Planned Asset Operability — Overly Optimistic
Planned production targets for projects from 7 to 12 months after startup fell short by an average of 20 percent. Some hardly produced anything.
Capital Costs — Not Predictable
While projects overran cost plans an average of just under 10 percent, a vast majority experienced significant cost overruns, offset by some others with massive underruns.
Schedule Expectations — Too Confident
Projects, on average, experienced schedule slip of nearly 20 percent. Poor performers on average slipped their schedule as much as 80 percent.
Tellingly, compared with other industry sectors, mining industry projects experience higher net present value (NPV) losses, and much higher NPV gain/loss variation (Figure 1).

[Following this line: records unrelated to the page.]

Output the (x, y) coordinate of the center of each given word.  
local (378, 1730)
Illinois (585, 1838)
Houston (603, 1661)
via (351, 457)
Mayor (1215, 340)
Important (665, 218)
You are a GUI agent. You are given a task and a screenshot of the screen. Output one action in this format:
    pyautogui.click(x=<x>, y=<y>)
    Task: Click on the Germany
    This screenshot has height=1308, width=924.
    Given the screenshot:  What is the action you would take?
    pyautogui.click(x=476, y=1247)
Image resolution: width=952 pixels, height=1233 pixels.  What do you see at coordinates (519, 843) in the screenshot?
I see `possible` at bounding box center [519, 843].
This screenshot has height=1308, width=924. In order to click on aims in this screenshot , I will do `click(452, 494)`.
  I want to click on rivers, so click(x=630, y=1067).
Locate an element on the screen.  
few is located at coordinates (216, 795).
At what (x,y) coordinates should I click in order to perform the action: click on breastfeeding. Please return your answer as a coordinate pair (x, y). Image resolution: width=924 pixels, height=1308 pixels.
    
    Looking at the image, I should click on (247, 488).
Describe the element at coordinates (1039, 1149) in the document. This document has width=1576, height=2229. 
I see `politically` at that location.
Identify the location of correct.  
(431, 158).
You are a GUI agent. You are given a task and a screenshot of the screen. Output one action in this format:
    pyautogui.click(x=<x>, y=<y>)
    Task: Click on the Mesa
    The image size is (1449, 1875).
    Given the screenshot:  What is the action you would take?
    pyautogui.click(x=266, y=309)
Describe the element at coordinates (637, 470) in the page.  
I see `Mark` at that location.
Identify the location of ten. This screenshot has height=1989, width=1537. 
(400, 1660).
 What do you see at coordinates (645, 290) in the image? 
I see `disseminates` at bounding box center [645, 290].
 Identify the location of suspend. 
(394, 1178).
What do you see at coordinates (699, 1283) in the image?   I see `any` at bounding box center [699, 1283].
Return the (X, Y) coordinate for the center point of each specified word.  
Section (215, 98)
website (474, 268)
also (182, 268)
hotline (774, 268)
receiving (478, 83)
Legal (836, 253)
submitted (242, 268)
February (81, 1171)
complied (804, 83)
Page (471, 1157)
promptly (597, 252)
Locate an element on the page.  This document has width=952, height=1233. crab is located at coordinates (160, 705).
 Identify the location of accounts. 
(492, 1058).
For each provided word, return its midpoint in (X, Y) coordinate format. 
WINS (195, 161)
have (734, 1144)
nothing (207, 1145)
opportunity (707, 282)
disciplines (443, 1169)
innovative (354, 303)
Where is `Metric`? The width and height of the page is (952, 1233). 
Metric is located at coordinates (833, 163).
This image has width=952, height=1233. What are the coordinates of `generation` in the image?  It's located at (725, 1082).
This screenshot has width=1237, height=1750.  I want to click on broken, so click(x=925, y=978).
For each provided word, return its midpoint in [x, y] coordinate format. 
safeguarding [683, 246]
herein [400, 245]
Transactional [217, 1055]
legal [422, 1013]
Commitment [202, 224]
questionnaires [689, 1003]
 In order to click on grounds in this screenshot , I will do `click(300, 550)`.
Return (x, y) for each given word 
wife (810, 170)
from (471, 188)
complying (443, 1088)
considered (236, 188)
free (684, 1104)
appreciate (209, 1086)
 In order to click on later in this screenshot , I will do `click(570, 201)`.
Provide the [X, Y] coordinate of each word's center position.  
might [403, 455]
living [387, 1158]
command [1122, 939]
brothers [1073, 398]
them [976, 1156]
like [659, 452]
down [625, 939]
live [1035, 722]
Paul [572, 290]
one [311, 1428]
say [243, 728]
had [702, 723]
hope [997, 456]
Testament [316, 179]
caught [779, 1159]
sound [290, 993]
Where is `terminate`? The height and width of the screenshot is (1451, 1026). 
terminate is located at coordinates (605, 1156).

It is commonly understood across the Industry that project fundamentals, including the project scope, ore body definition, mining and facilities process technology, and operational management systems, affect NPV certainty. But what the Industry regularly overlooks, Ding explained, are the ways in which project development practices drive project value changes.
Our data show that most of the leading performance drivers of mining projects are less defined than other industries,” he said.
IPA has quantified the effects of mining project practices to improve the Industry’s understanding of key NPV drivers. By collecting and analyzing project knowledge and work practices data, such as basic engineering and team development planning information, as well as reviewing a team’s understanding of the ore body to be mined, IPA can rate the definition and planning work process (Front-End Loading [FEL]) completeness for a project. As a project’s FEL rating gets closer to Best Practical, its cost performance is shown to improve, Ding said (Figure 2). However, from facilities definition, to team integration, to project execution planning— also drivers of project performance outcomes—the minerals Industry lags behind other industry sectors.
“A lot of fundamental project definition work is simply not getting done. As a consequence, projects are losing value that, in many instances, could be preserved,” Ding said.